12The respondent argues, and I agree, that prescription summaries do not support the claim that the applicant was overly dependent on prescription pharmaceuticals because no prescribed pharmaceuticals were refilled more than once in a year.
13The applicant also submits that they have withdrawn from social interaction, arguing that he no longer participates in social and leisure activities such as fishing or exercising.
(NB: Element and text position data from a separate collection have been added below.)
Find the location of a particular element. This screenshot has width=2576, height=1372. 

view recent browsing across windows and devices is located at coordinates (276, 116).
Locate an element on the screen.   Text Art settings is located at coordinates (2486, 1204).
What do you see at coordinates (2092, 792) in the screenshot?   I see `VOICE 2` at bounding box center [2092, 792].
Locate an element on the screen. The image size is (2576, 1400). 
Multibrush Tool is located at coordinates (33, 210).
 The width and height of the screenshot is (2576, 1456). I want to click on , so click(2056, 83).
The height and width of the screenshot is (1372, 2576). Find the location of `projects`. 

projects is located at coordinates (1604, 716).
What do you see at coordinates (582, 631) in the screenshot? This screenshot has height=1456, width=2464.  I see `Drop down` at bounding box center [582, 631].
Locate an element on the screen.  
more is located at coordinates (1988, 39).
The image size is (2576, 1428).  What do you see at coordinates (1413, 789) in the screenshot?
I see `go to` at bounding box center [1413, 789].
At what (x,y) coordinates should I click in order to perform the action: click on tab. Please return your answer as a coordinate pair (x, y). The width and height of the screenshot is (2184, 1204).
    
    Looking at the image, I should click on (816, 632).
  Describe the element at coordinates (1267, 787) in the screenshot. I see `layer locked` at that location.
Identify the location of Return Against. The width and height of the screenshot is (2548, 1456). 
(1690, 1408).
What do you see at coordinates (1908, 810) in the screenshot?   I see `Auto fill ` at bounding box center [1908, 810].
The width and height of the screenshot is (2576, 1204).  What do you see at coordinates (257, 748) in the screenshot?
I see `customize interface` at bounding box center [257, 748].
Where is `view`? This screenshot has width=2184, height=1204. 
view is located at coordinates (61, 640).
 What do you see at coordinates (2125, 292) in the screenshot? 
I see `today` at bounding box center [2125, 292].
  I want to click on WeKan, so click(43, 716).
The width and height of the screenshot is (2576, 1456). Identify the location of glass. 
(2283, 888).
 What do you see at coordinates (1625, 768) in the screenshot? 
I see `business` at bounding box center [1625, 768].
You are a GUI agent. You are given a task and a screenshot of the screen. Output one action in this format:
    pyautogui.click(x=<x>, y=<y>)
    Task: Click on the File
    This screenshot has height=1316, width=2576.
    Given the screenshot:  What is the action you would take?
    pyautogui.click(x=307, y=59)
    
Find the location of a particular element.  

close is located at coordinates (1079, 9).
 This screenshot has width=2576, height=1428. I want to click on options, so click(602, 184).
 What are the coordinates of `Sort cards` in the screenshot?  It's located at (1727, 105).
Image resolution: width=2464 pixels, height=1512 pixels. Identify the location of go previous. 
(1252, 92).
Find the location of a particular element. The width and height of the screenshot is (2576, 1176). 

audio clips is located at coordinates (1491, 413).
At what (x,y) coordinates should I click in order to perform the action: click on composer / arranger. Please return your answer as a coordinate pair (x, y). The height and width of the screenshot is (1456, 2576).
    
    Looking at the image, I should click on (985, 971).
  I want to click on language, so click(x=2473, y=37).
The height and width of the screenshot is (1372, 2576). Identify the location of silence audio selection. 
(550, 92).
14The respondent argues that the applicant’s submissions regarding withdrawal from social milieu are based purely on the applicant’s affidavit evidence. I note that the respondent has requested objective evidence such as attendance records from the applicant’s fitness club. Applicant’s counsel agreed to provide those records, however, the respondent submits they were not provided. Facing the lack of objective evidence, despite it being agreed to by the applicant, I place little weight on the affidavit evidence provided by the applicant.
15Furthermore, even if the applicant were to prove the existence of chronic pain, the Tribunal has consistently determined that removal from the MIG requires “chronic pain with a functional limitation.” While the onus is on the applicant, I have not been directed to objective, supportive medical evidence which indicates the scope, breadth or nature of what functional limitations may exist and, importantly, how these impairments were the result of the accident.
16For these reasons, I find the applicant has not met the onus, on a balance of probabilities, to warrant removal from the MIG on the basis of chronic pain with a functional limitation.
17The Case Conference Report and Order reports that approximately $1,385.00 remains under the MIG limits. However, all of the treatment plans in dispute here propose treatment in excess of the remaining limits available to the applicant. As the applicant is being held to the MIG, it is not necessary for me to do a ‘reasonable and necessary’ analysis on the treatment plans in question.
Interest
18Interest applies on the payment of any overdue benefits pursuant to s. 51 of the Schedule. As no treatment plans are overdue, no interest is payable.
Award
19The applicant argued the respondent was liable to pay an award, stating solely that the respondent unreasonably withheld or delayed payments to the applicant. As I have found the respondent has not unreasonably withheld or delayed payments, the respondent is not liable to pay an award.
ORDER
[20] The application is dismissed. i. The applicant is being held to the MIG. ii. As the applicant is in the MIG, it is not necessary to consider if the treatment plans in dispute are reasonable and necessary. iii. No interest is payable. The respondent is not liable to pay an award.